Start of Excerpted data

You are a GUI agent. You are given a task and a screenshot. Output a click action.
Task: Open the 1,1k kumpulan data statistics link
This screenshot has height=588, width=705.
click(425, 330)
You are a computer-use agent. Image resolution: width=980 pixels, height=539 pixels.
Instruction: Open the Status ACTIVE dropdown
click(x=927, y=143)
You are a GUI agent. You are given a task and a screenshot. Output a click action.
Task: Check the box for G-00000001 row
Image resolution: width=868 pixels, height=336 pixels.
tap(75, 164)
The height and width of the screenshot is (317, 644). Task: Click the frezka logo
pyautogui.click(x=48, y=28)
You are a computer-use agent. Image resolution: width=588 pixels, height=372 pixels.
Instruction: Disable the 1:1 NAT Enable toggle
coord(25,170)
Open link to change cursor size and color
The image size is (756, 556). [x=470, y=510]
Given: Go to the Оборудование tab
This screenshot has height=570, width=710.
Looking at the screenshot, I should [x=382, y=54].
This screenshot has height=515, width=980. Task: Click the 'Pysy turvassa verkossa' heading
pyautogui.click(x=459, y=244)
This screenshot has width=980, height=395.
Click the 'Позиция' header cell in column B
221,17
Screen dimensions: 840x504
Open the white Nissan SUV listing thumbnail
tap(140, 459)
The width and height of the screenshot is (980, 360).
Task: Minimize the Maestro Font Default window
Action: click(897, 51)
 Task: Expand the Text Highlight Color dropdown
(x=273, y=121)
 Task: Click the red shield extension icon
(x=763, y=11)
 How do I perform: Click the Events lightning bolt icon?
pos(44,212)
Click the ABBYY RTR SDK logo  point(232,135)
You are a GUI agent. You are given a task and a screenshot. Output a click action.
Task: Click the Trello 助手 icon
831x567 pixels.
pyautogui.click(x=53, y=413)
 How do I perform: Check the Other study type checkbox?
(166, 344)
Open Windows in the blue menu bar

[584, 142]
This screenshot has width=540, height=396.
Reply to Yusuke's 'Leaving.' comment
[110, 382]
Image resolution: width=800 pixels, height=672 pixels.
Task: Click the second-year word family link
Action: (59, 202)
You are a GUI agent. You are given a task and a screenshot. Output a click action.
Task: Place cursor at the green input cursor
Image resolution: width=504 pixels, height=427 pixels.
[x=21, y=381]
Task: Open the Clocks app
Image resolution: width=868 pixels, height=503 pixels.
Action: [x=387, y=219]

End of Excerpted data

What is needed —
Your answer should consist of the lines above that hold the word "computer".

Response for this exercise —
You are a computer-use agent. Image resolution: width=980 pixels, height=539 pixels.
You are a computer-use agent. Image resolution: width=588 pixels, height=372 pixels.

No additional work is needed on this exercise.